> [Activity] Line count for "Indian": state how many lines of the data below include it, and output nothing more.

[Stored items from a collection]

* * * * * * *

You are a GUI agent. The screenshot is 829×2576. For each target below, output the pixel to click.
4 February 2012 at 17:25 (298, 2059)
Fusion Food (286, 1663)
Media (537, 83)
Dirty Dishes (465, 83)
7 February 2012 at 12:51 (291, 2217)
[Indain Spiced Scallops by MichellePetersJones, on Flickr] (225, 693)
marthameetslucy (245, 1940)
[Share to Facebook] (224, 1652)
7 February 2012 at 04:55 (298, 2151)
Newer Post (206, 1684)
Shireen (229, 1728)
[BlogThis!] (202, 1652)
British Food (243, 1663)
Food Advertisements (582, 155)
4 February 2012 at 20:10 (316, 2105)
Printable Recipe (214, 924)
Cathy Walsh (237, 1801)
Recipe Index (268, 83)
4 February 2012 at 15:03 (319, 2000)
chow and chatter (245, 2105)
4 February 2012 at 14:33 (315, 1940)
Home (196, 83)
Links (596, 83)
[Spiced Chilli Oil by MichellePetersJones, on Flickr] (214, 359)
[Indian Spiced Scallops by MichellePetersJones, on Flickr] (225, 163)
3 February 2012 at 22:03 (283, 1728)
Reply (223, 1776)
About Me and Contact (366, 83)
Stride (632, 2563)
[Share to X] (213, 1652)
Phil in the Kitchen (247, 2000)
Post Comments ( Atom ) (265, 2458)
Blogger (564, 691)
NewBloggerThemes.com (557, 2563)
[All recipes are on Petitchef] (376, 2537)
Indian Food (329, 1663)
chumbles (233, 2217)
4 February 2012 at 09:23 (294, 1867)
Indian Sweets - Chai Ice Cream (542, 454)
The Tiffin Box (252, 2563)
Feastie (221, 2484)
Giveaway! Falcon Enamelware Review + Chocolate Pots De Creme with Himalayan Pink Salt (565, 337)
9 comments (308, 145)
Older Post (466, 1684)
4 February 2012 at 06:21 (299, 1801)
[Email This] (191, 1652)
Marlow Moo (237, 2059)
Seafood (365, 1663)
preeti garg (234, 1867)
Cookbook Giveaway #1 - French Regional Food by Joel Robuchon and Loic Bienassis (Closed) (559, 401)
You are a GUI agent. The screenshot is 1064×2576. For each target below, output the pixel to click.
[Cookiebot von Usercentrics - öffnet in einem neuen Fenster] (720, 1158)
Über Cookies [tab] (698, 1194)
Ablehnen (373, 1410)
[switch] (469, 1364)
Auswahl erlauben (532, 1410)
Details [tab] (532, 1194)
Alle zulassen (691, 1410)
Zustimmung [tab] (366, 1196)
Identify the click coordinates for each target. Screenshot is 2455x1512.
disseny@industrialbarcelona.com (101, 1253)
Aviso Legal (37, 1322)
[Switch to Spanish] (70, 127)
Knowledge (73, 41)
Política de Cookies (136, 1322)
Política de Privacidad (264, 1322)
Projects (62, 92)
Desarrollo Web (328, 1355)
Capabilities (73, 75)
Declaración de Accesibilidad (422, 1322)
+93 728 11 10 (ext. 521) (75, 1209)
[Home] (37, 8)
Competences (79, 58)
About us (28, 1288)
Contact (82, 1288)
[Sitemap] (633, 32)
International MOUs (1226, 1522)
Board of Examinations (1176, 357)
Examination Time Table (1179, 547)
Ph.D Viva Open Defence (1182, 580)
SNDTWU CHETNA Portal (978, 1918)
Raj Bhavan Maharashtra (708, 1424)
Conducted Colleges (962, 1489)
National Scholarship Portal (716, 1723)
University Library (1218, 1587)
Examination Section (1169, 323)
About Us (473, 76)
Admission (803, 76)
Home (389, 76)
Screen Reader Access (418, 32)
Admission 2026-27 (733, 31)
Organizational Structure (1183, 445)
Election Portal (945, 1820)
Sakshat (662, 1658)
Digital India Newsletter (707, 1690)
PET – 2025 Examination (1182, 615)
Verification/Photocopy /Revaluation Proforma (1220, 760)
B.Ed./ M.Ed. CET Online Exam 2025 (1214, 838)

* * * * * * *

> [Response] 3